*Given entries:*
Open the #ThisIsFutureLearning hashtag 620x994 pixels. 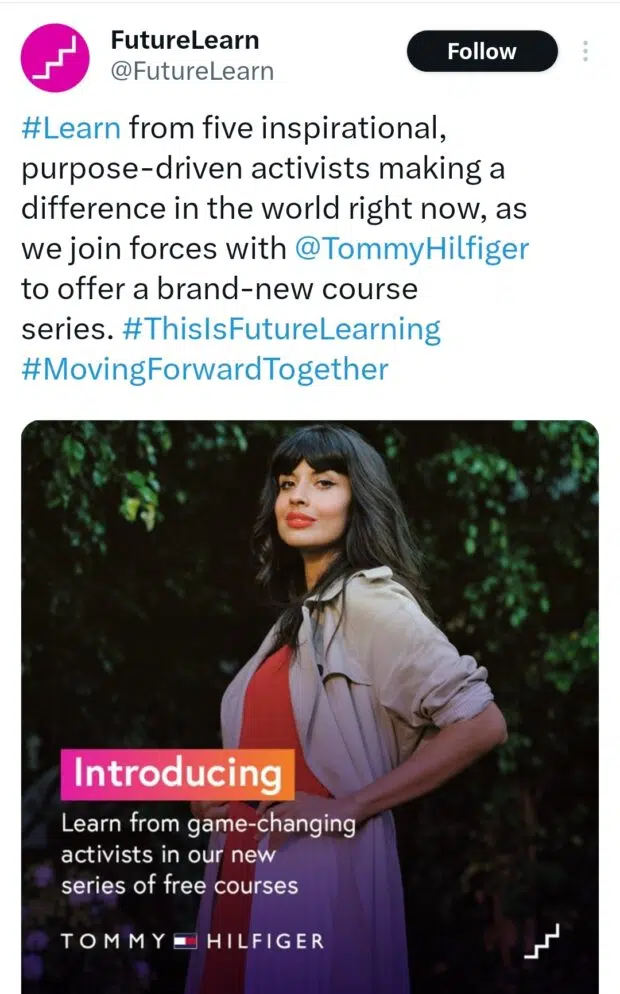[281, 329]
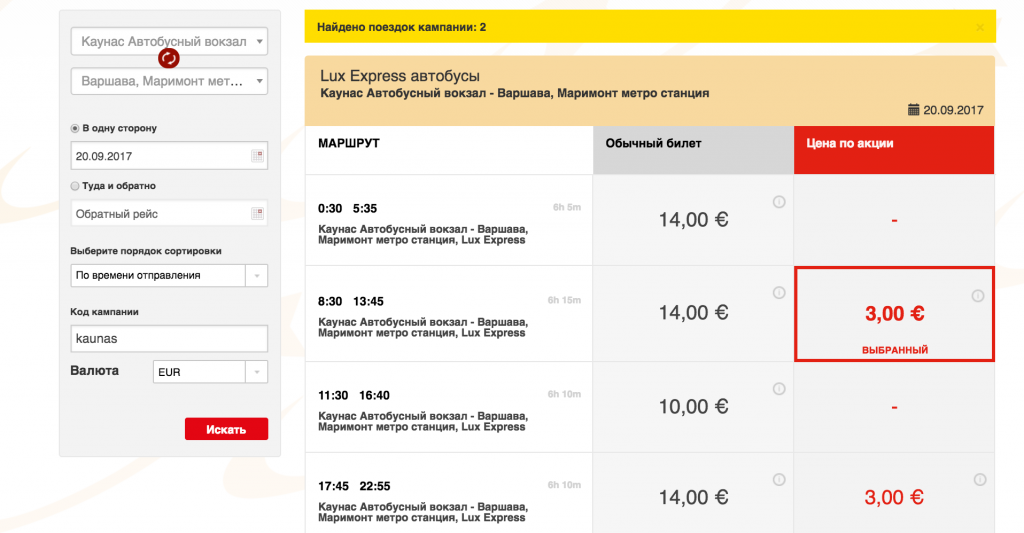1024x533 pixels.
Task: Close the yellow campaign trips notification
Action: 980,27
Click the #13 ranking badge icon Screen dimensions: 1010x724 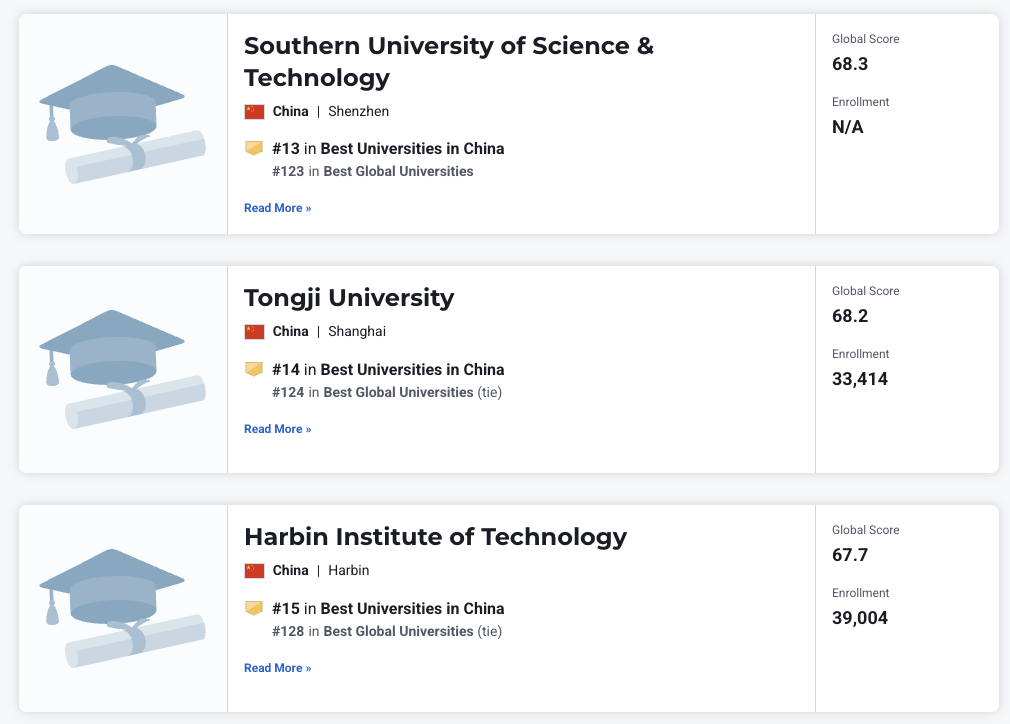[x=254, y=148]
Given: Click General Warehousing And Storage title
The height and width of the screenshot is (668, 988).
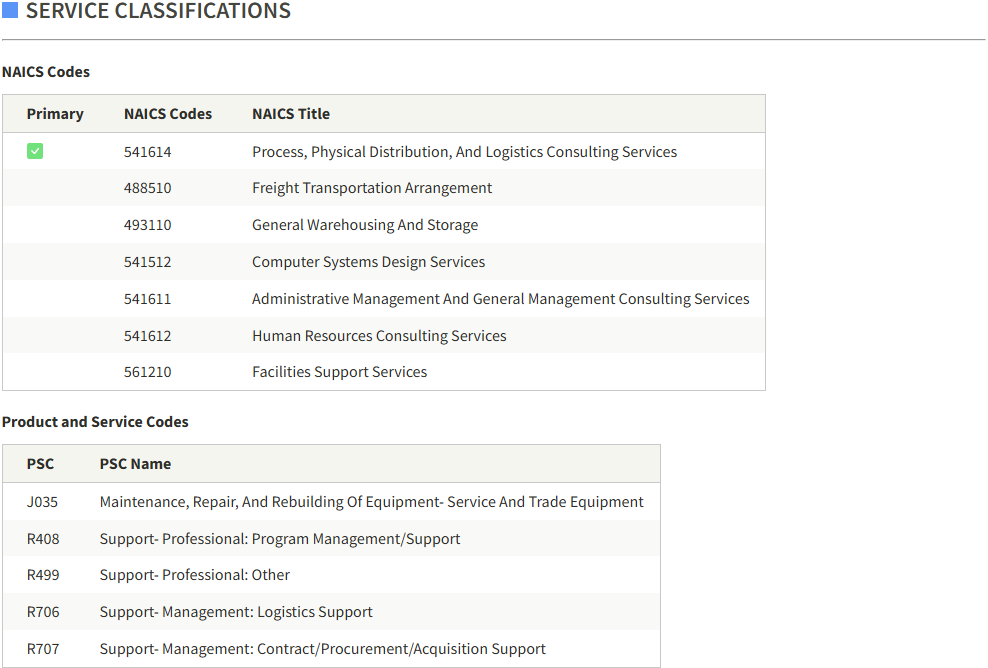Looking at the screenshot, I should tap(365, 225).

==

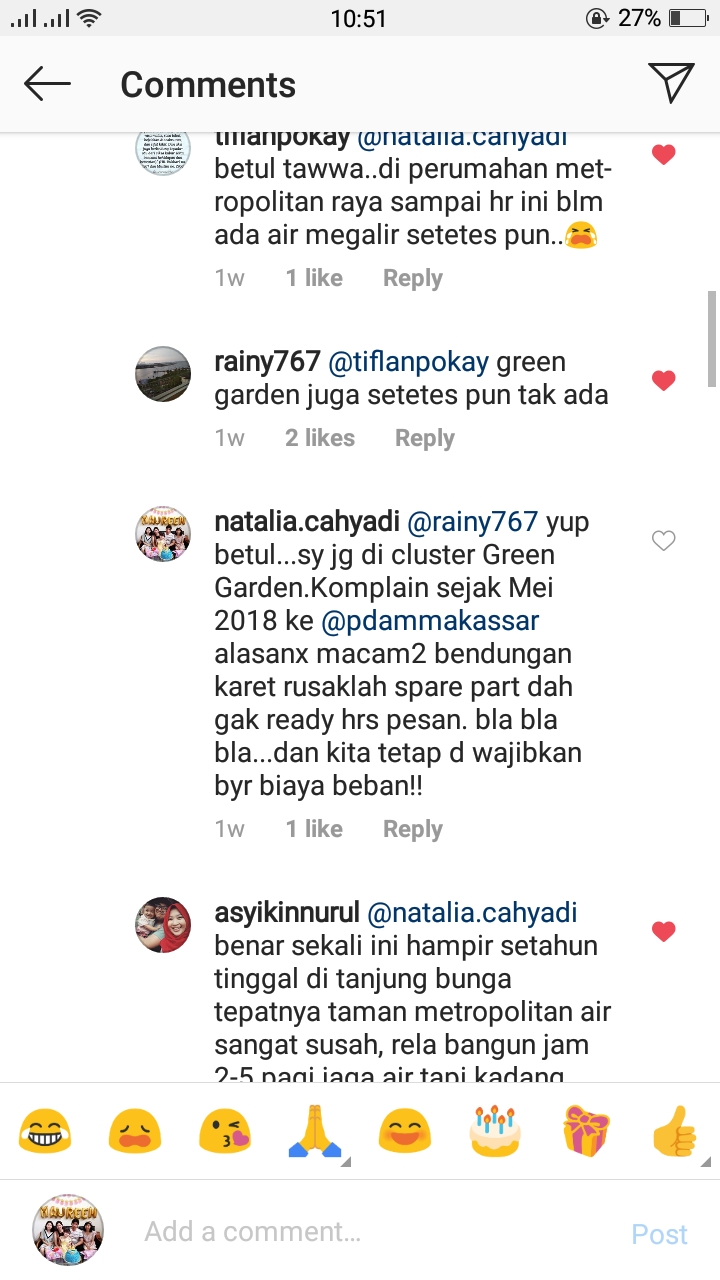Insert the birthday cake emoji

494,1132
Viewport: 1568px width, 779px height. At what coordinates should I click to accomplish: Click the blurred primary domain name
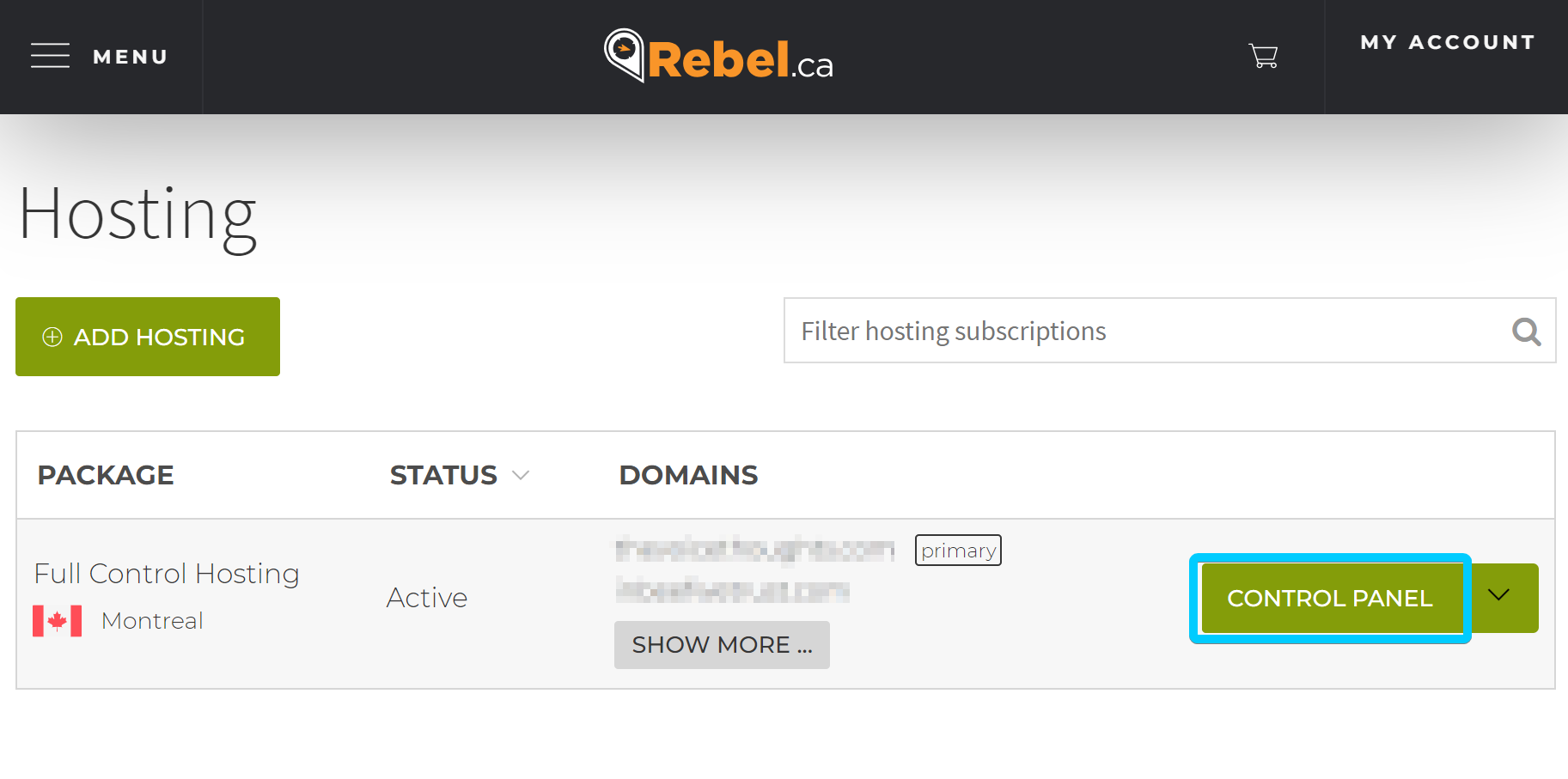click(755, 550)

*Exercise objective:* Retype the data exactly, everything from the line that contains "Insert the birthday cake emoji" down to the line that contains "click(755, 550)", and leave the pictures out of your answer.

*Complete answer:*
Insert the birthday cake emoji

494,1132
Viewport: 1568px width, 779px height. At what coordinates should I click to accomplish: Click the blurred primary domain name
click(755, 550)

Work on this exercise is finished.